Since the author asks for input on the list, I will give my two cents here. The list does an amazing job describing the attributes that make a developer great technically. It also describes what a great team member does (applying agility to the processes and interactions with the rest of the team and other parts of the company). In those points the correct words are being used: “collaboratively,” “respectfully,” and “embraces.” Even though the author already implies it, I feel that I need to add a separate and clear point to that list:
Makes sure that the emotional safety of the team is preserved at all times.
This idea of emotional safety is not some radical new idea or the new buzz word to live by. MPJ has already done a great job talking about it in his video, which I strongly advise you to spend a few minutes watching. The idea is simple: Beyond the technical and team coordination abilities of a person, another critical one to have is empathy. We, as members of a team, strive to never make a fellow member feel bad for trying to contribute, always treat everyone with equal respect, and try to see the person behind the colleague.
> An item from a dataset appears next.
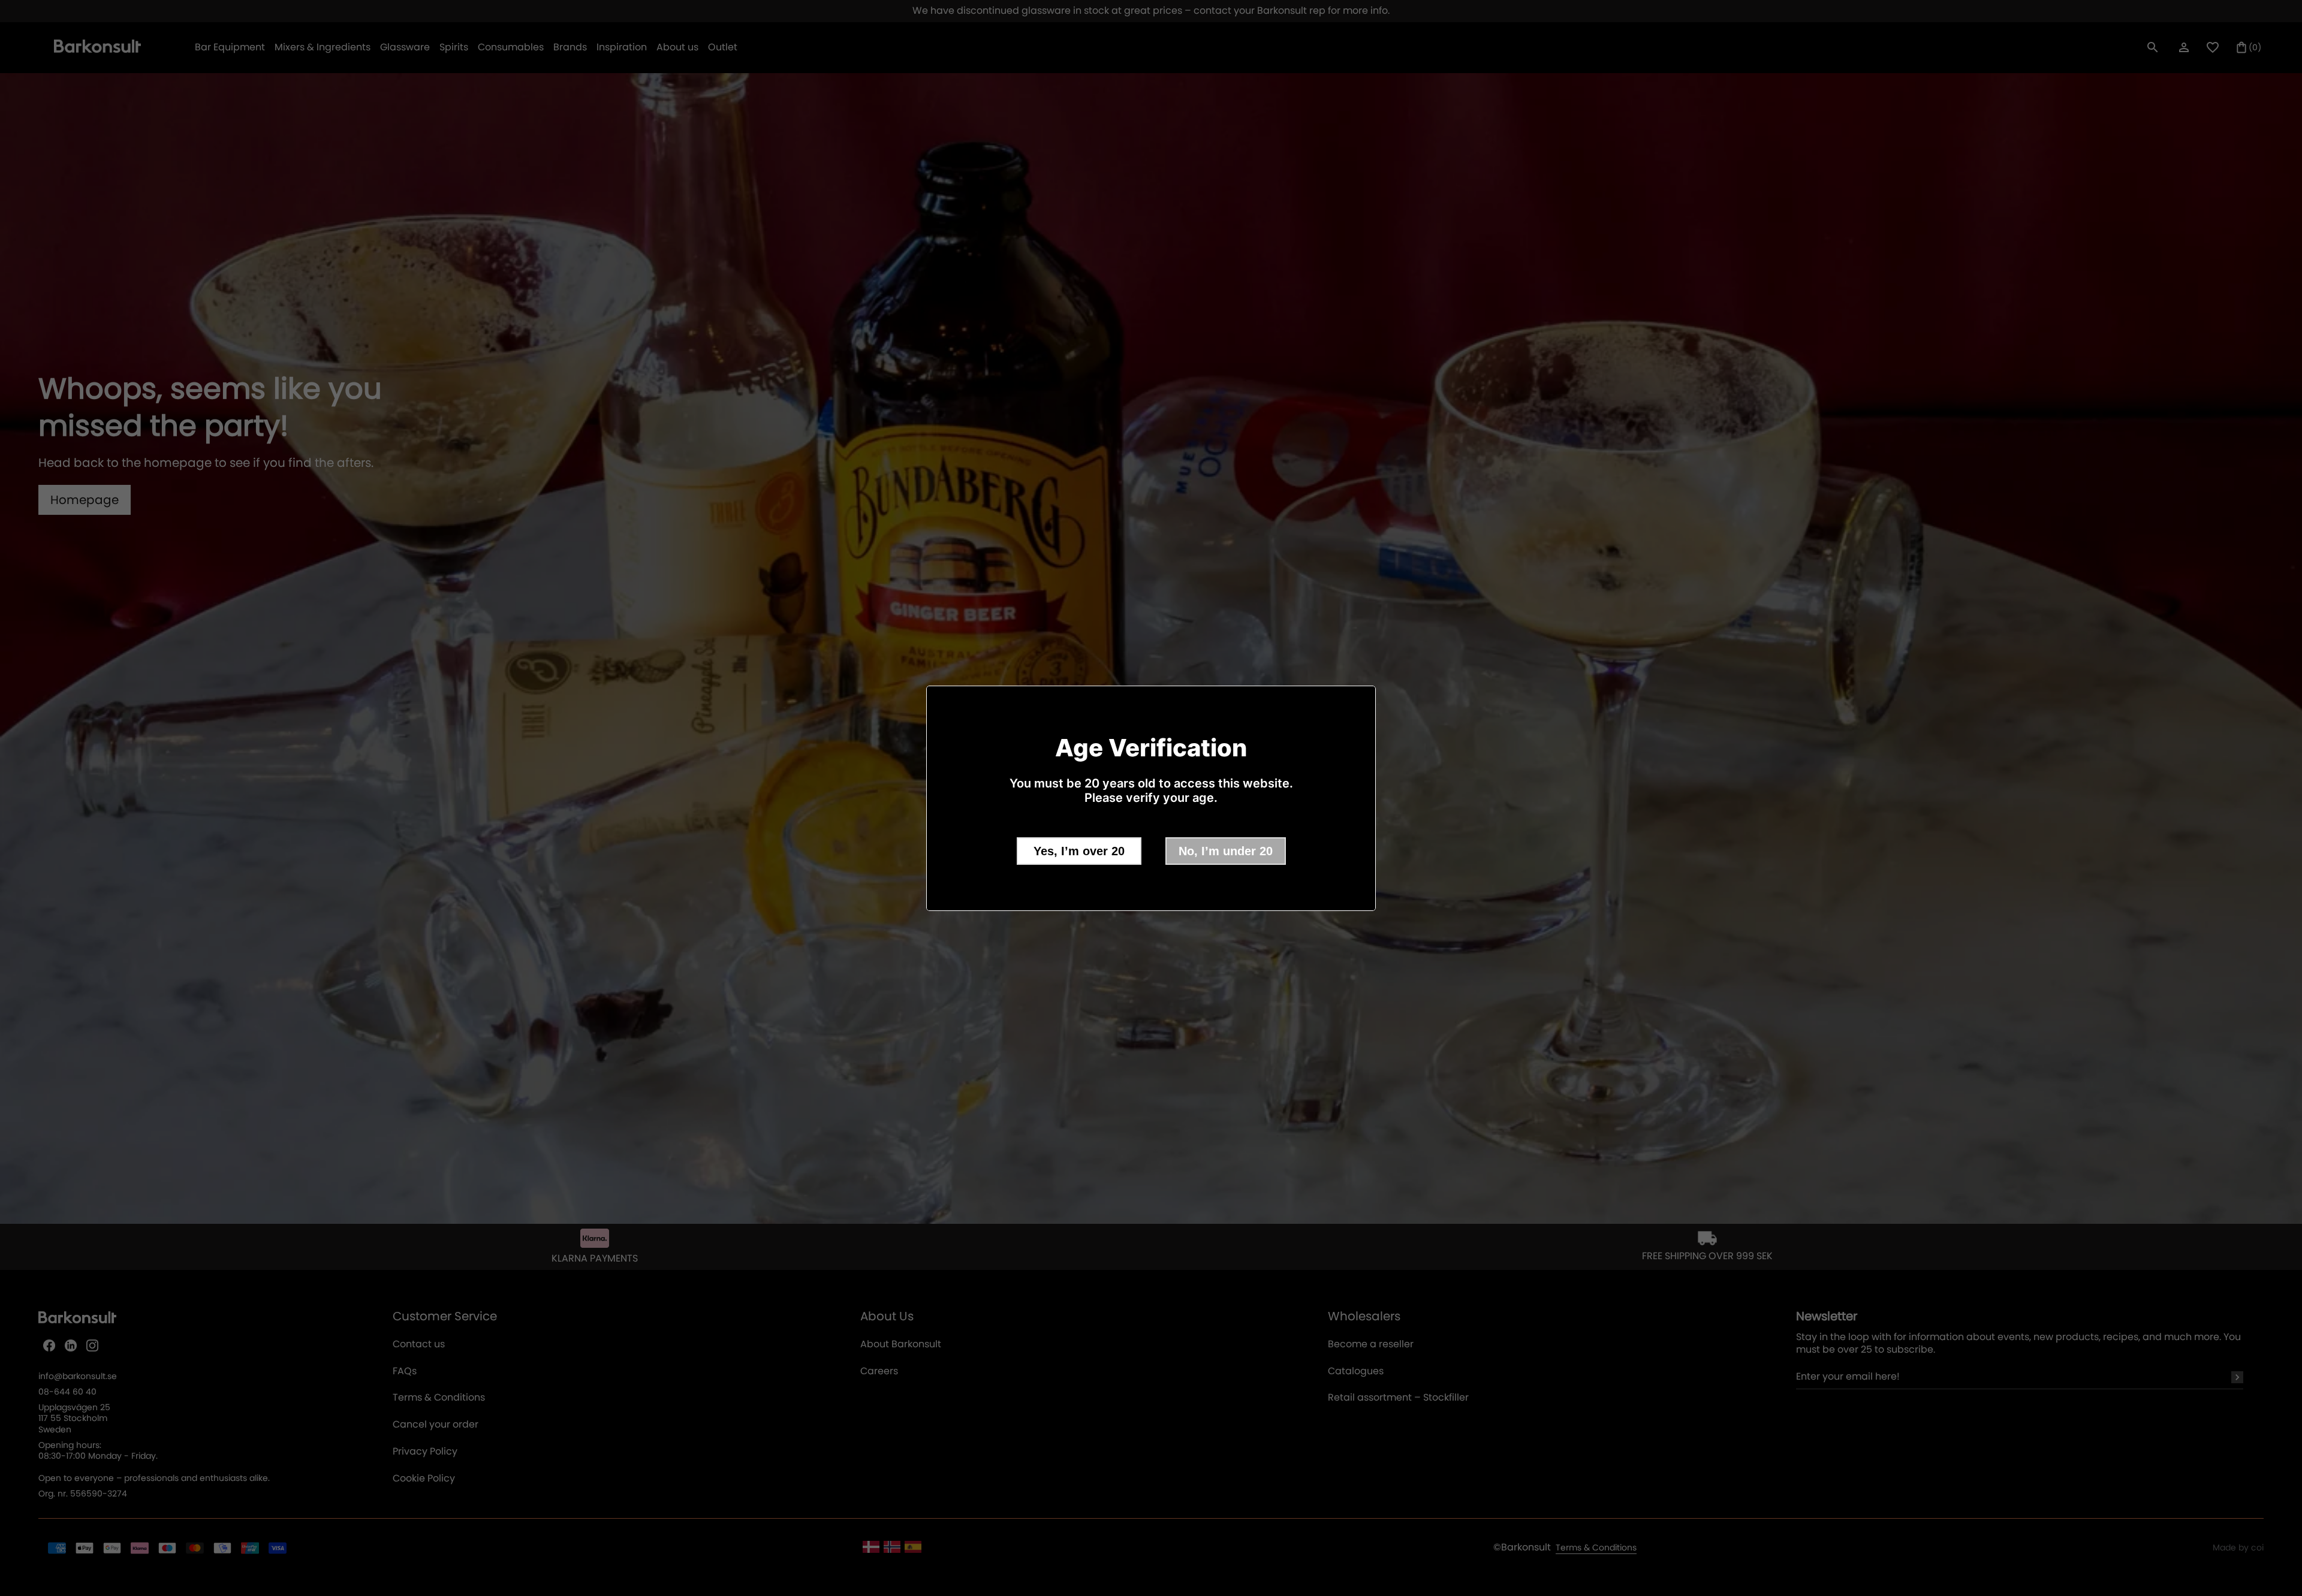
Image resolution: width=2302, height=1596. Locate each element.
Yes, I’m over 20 (1079, 851)
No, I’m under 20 (1226, 851)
We are all people. We all have varying amounts of knowledge in varying areas and we show it with a varying ability depending on the day of the week, physical and mental state, the weather and what we had for breakfast. A lot of balls to juggle already. We do not need another one called “office politics.” Good software is not built by great developers, it’s built by great teams, as the adage goes. And great teams are the ones whose members feel like they are valued and their opinions and contributions count. They are also proud of the products they build.
If you were someone that tried to control, disrespect, or demean your teammates, you wouldn’t only inhibit the overall productivity of the group, but you’d also prevent the team (and by extension yourself) from advancing their skills and careers. Nobody wins.
This is more than zen statements you’d expect to hear from some “flower power” team builder. There’s actual data to back this up. Google carried out a study called “Project Aristotle” on its 60,000+ employees over four years to find out what makes good teams tick. There were teams with technically great individual members and little interaction/empathy and others with averagely skilled members and great social structure. The latter performed on par with the former and people joining them were a lot more likely to develop their skills and advance their careers.
So, try your best to be the best person you can be in a developer team and everyone will benefit greatly. You, your colleagues, your products, your clients, your managers, and your bosses...it's simple!